§ **PROMPT**:
Print every line of the entries below verbatim, leaving out the pictures.

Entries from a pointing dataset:
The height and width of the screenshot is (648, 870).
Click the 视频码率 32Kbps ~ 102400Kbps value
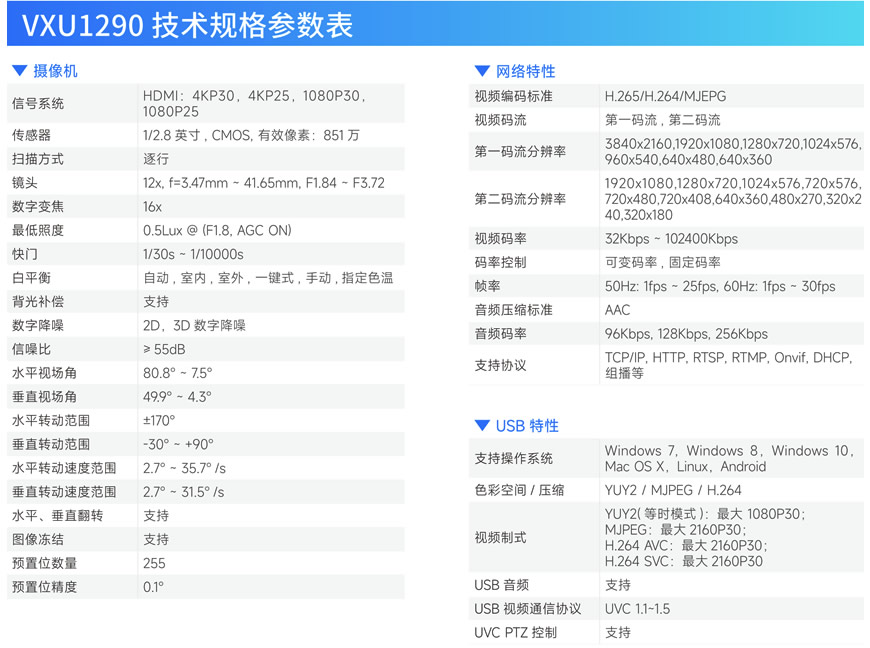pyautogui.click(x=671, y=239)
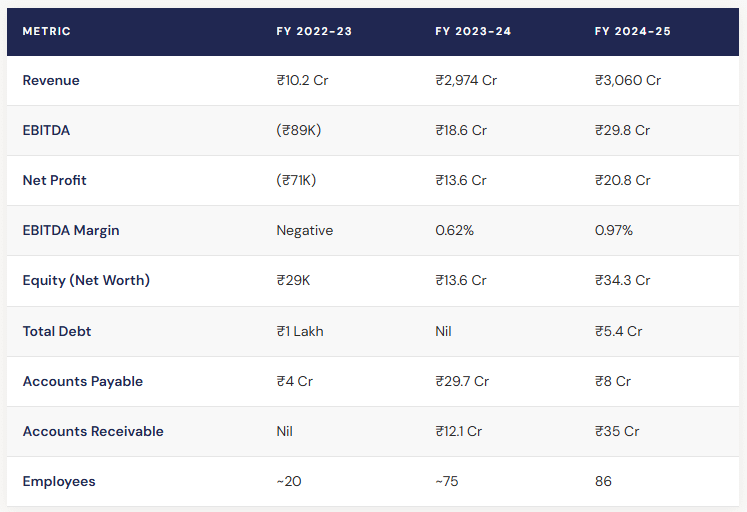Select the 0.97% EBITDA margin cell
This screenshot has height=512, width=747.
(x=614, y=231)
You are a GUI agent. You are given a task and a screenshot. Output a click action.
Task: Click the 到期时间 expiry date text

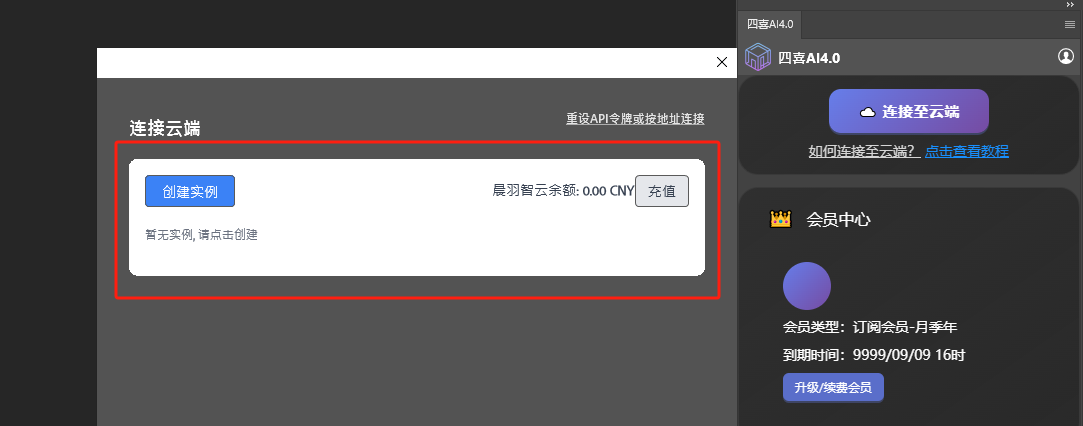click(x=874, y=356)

§ **TASK ANSWER**:
The height and width of the screenshot is (648, 870).
Click the 视频码率 32Kbps ~ 102400Kbps value
pyautogui.click(x=671, y=239)
Select the 0.97% EBITDA margin cell
This screenshot has height=512, width=747.
(x=614, y=231)
You are a GUI agent. You are given a task and a screenshot. Output a click action.
Task: Click the 到期时间 expiry date text

click(x=874, y=356)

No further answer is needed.